#### Task list:
a) Update the passage on soybean white mold, starting at the words "These varieties were" and stopping after "resistance in soybean.", with "white mold" replaced by "Sclerotinia stem rot".
b) List every state named in the passage on soybean white mold.

#### Passage shown:
- Opening Delimiter -

These varieties were again tested in Wisconsin, Michigan, and Iowa in the 2019 field season. Disease data are currently being collected at these multiple sites, with yield data to follow in a few weeks. All data will be analyzed over the winter and plans to test other varieties with resistance will be made over the winter months.

Objective 2b) To refine the existing soybean SSR advisory tool to incorporate model output for different forms of resistance.

Goal: To improve the accuracy of a fungicide application decision tool for controlling white mold, by accounting for varietal resistance in soybean.

- Closing Delimiter -

[Screenshot grounding data]
- Opening Delimiter -

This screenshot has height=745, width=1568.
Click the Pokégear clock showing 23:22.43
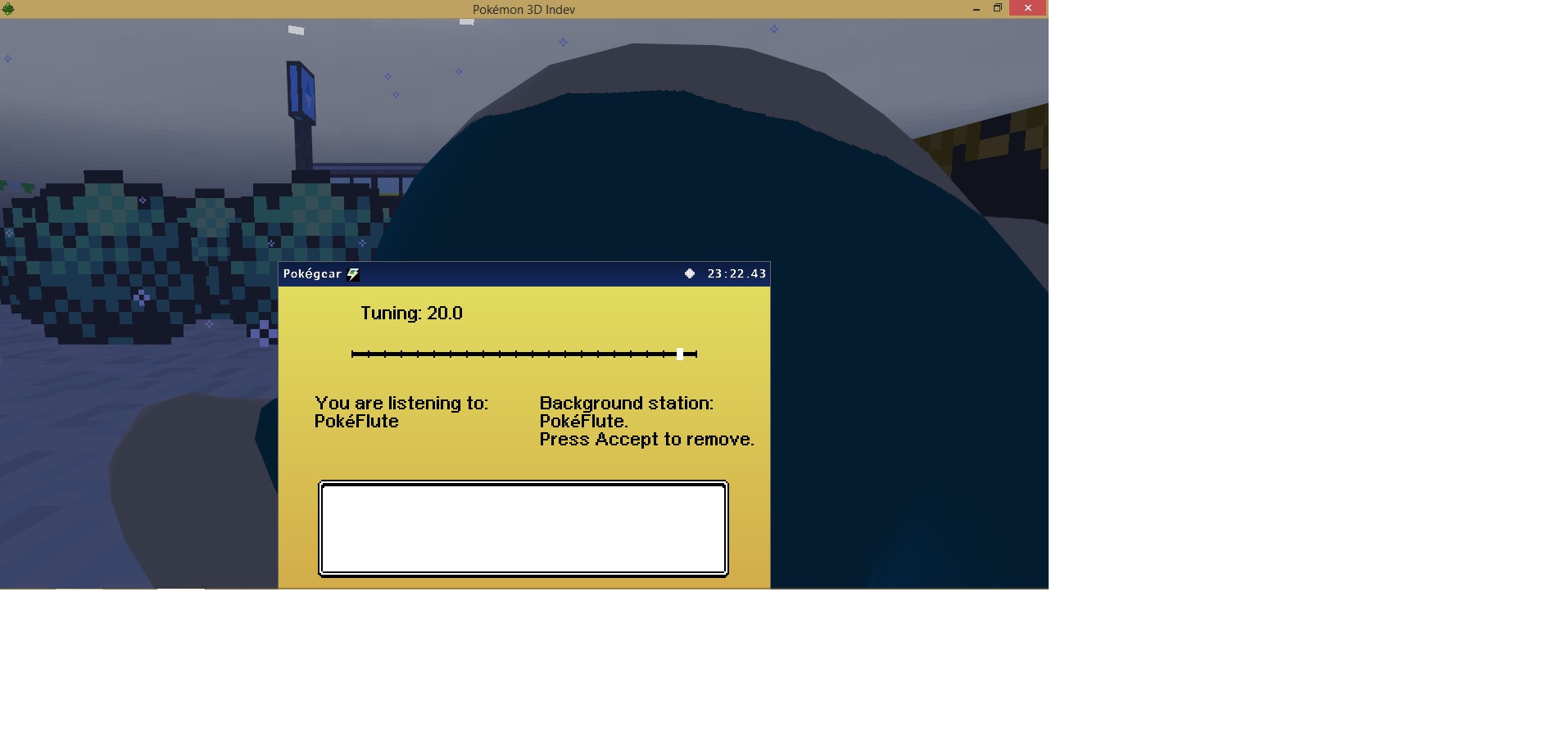click(736, 273)
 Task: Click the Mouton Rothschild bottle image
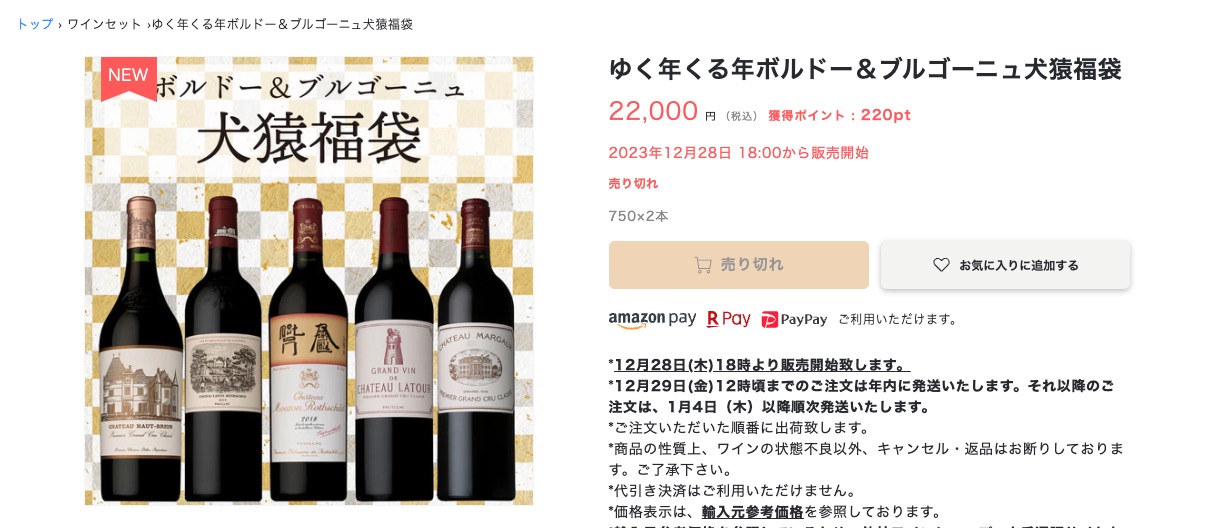pos(308,350)

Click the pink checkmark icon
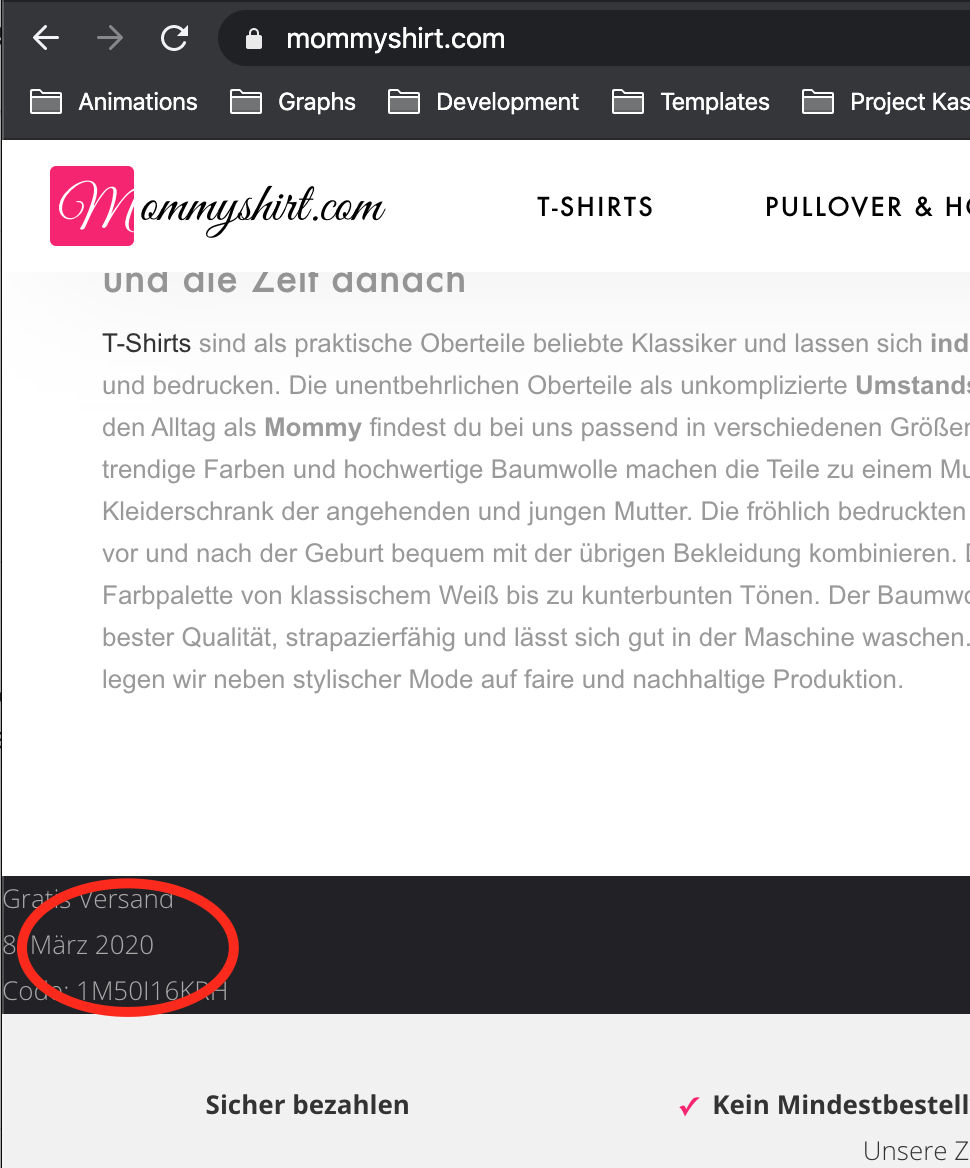click(x=689, y=1106)
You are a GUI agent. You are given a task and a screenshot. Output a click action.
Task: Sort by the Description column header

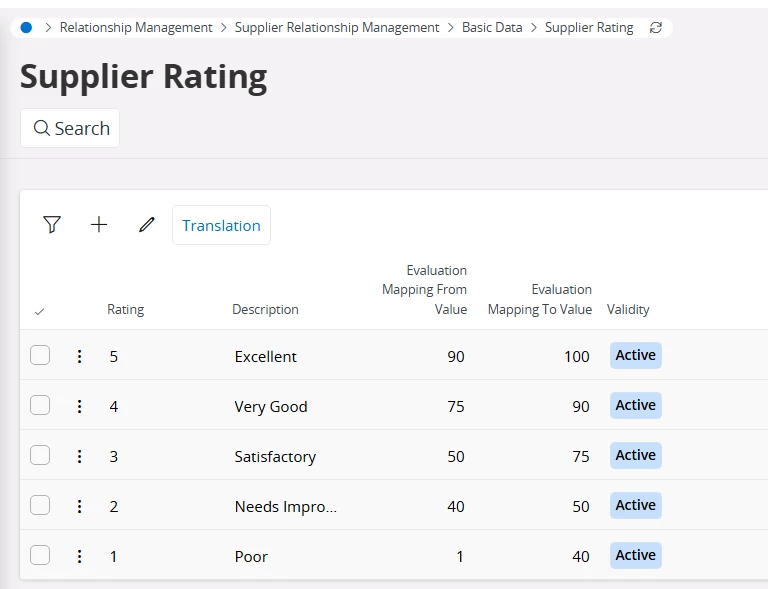265,310
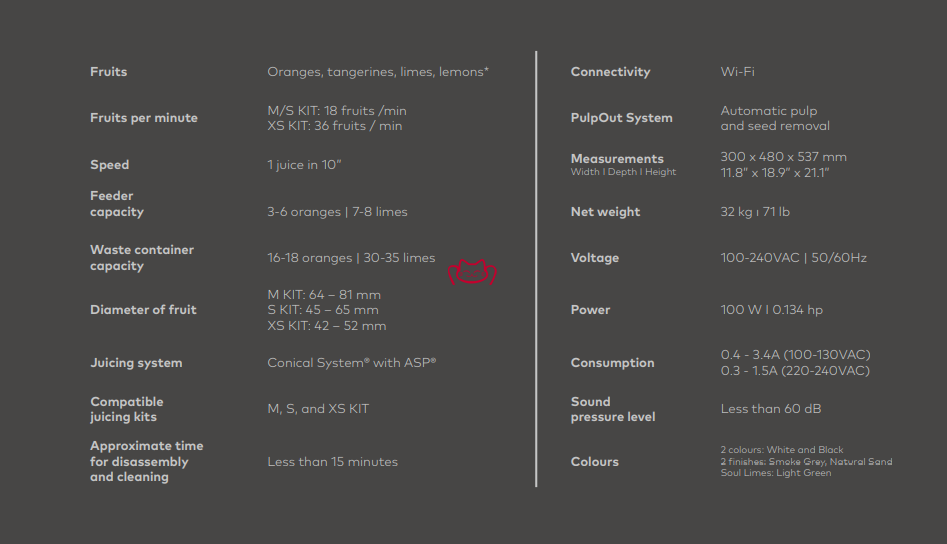Viewport: 947px width, 544px height.
Task: Select the text 'M/S KIT: 18 fruits /min'
Action: click(337, 110)
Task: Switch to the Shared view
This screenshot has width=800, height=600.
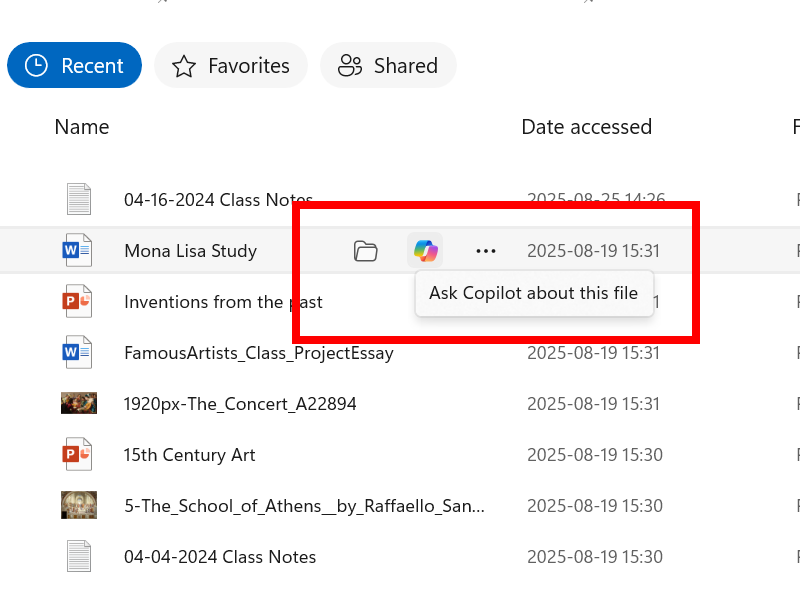Action: tap(388, 65)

- Closing Delimiter -

#### Solutions:
a)
These varieties were again tested in Wisconsin, Michigan, and Iowa in the 2019 field season. Disease data are currently being collected at these multiple sites, with yield data to follow in a few weeks. All data will be analyzed over the winter and plans to test other varieties with resistance will be made over the winter months.

Objective 2b) To refine the existing soybean SSR advisory tool to incorporate model output for different forms of resistance.

Goal: To improve the accuracy of a fungicide application decision tool for controlling Sclerotinia stem rot, by accounting for varietal resistance in soybean.

b) Wisconsin, Michigan, Iowa